Apporter un nouvel éclairage
En effectuant leur méta-analyse, les trois chercheurs ont constaté que peu d’études présentaient des données sur l’intensité des bruits, en décibels. Ils n’ont donc pu considérer cette variable dans leur projet. « C’est un constat important qui pourra servir aux chercheurs pour de futures études. Cela leur indique qu’il serait intéressant de mesurer non seulement la fréquence des bruits ambiants et animaux, mais également leur puissance en décibels », souligne Louis.

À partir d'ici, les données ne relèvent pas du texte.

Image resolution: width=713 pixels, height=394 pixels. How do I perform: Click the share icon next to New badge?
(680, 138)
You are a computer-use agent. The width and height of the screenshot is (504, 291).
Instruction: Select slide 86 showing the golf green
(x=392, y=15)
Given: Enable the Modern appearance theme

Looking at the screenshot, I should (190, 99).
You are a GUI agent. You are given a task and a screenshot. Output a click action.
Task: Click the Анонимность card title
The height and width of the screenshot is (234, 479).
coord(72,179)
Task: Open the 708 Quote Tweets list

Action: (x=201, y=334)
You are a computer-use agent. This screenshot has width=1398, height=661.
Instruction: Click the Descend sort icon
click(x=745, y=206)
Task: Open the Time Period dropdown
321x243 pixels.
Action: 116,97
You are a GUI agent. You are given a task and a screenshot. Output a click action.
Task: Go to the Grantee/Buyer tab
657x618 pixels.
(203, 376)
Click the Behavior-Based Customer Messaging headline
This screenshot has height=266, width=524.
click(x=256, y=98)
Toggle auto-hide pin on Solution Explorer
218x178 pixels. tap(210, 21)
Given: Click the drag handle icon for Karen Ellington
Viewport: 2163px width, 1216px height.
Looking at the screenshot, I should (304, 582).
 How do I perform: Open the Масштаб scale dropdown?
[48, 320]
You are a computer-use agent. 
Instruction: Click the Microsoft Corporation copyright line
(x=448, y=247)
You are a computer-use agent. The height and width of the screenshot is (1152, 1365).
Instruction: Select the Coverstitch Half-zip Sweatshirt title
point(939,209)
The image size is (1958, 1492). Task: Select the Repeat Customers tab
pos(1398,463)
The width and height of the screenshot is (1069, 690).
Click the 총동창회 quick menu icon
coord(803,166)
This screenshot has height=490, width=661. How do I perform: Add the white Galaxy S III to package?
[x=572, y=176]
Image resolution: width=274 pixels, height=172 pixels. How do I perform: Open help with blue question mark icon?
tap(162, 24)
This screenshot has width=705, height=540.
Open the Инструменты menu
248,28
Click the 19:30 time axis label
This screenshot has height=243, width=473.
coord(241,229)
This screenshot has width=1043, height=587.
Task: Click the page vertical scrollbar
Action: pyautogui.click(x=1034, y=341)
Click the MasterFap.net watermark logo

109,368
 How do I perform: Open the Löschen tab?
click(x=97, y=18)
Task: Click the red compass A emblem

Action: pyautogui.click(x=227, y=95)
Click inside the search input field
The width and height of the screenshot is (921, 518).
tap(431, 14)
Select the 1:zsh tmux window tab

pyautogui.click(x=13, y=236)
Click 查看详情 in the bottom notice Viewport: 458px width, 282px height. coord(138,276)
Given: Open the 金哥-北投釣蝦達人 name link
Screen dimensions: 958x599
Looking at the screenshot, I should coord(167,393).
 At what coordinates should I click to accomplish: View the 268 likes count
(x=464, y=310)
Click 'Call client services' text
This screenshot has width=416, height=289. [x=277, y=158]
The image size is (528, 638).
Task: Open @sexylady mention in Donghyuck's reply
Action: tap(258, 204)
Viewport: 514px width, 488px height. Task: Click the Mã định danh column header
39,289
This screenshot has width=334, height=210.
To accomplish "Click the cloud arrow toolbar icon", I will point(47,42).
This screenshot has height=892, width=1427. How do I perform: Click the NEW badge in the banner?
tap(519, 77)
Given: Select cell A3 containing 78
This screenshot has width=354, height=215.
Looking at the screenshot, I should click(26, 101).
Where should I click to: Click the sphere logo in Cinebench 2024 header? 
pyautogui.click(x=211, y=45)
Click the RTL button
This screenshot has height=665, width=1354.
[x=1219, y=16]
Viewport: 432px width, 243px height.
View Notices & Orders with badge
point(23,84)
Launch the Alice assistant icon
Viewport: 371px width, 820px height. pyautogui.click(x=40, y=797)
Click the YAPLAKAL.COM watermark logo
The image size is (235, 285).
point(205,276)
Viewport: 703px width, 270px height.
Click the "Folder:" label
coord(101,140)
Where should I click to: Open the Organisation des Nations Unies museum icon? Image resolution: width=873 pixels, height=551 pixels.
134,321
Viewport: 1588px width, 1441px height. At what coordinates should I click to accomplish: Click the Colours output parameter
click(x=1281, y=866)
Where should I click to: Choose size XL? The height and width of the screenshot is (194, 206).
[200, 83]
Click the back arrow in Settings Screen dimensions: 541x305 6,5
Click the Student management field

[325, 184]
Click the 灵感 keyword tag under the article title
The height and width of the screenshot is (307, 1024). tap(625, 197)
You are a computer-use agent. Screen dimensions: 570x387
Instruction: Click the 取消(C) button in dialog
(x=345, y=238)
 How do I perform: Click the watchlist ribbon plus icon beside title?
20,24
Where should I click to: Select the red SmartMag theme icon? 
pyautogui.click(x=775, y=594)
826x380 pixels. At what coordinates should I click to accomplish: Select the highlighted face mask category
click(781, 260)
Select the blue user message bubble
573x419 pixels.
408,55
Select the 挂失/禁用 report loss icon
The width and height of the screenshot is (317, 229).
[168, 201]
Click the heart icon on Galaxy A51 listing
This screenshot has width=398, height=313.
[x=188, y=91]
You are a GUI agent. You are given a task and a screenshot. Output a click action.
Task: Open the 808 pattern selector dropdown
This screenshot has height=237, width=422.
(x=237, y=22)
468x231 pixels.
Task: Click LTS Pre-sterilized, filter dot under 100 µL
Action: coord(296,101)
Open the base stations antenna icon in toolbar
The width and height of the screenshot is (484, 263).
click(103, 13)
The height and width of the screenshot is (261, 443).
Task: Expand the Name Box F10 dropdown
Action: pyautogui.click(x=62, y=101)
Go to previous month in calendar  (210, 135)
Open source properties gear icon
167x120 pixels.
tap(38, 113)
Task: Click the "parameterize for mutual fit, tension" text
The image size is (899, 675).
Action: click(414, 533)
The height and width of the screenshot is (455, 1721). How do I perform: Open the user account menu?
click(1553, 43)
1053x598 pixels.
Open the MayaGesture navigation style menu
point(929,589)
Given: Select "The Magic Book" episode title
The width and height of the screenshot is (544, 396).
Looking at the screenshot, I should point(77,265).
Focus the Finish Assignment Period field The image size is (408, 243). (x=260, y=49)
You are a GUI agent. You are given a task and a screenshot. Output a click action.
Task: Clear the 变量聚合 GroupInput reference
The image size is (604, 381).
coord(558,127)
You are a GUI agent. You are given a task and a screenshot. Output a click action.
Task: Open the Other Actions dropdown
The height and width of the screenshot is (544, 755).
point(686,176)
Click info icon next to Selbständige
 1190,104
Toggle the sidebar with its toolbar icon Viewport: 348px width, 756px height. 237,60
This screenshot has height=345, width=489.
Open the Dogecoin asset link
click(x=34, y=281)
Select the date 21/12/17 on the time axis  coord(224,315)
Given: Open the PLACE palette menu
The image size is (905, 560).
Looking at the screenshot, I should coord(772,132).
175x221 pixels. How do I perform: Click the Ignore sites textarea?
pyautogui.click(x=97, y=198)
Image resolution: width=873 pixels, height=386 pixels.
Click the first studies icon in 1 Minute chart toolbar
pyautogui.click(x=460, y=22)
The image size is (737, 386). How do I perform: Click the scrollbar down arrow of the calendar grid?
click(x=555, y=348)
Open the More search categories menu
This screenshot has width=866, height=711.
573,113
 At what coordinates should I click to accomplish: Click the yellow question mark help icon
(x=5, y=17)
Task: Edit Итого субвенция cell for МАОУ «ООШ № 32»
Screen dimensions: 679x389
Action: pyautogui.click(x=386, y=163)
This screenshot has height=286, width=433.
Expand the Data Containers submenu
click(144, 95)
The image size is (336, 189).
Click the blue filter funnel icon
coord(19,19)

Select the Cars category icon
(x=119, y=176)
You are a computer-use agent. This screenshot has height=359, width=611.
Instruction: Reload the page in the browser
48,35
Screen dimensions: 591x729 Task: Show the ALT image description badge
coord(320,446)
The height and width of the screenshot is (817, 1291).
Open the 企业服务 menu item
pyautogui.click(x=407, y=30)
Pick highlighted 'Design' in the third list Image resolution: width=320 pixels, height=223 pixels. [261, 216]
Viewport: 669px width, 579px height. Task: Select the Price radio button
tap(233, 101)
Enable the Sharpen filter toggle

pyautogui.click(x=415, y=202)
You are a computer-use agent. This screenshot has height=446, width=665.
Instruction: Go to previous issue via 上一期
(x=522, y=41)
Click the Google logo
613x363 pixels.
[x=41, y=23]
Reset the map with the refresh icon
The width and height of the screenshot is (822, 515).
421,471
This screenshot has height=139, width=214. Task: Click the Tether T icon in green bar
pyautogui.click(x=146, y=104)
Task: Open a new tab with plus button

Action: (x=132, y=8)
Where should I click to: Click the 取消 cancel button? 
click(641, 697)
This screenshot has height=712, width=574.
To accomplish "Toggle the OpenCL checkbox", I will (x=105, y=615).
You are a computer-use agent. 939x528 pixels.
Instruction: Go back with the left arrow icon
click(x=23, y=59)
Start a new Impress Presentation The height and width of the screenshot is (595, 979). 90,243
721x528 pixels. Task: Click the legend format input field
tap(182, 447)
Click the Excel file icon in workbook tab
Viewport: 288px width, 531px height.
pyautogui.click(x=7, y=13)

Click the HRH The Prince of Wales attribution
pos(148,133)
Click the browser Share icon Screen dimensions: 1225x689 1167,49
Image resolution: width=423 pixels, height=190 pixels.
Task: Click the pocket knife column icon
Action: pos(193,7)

Publiée dans Behavior Ecology, la méta-analyse réalisée par les étudiants de l’UQTR a suscité de l’intérêt dans la communauté scientifique. Elle a permis d’établir que les changements de fréquence de chants constituent un mécanisme bel et bien utilisé par les oiseaux, en réponse aux bruits générés par l’humanité. Elle a aussi montré que ces changements sont liés à une caractéristique biologique, soit la taille de l’oiseau.
Un facteur à considérer
« La prochaine étape sera d’évaluer si la santé et la survie des oiseaux sont affectées par les bruits humains. La pollution sonore interfère avec le cri d’un animal et peut le déranger. Cet animal doit dépenser plus d’énergie pour s’adapter. Il peut aussi y avoir un impact sur la reproduction. Si un mâle doit chanter plus aigu, il pourrait devenir moins intéressant pour les femelles qui le percevraient alors comme moins gros », commente Matteo.
Outre la perte d’habitats, la pollution sonore vient s’ajouter aux problèmes actuellement rencontrés par les oiseaux. Ce facteur devrait donc aussi être pris en compte lors de l’aménagement de différents environnements et milieux naturels.
Les étudiants Louis Desrochers, Irene Torrecilla Roca et Matteo Giacomazzo ont réalisé leur méta-analyse sous la direction des professeurs Andrea Bertolo et Raphaël Proulx du Département des sciences de l’environnement. Ils ont également bénéficié de la collaboration des étudiants Patricia Bolduc, Raphaël Deschesnes, Charles A. Martin, Vincent Rainville et Guillaume Rheault, pour ce projet.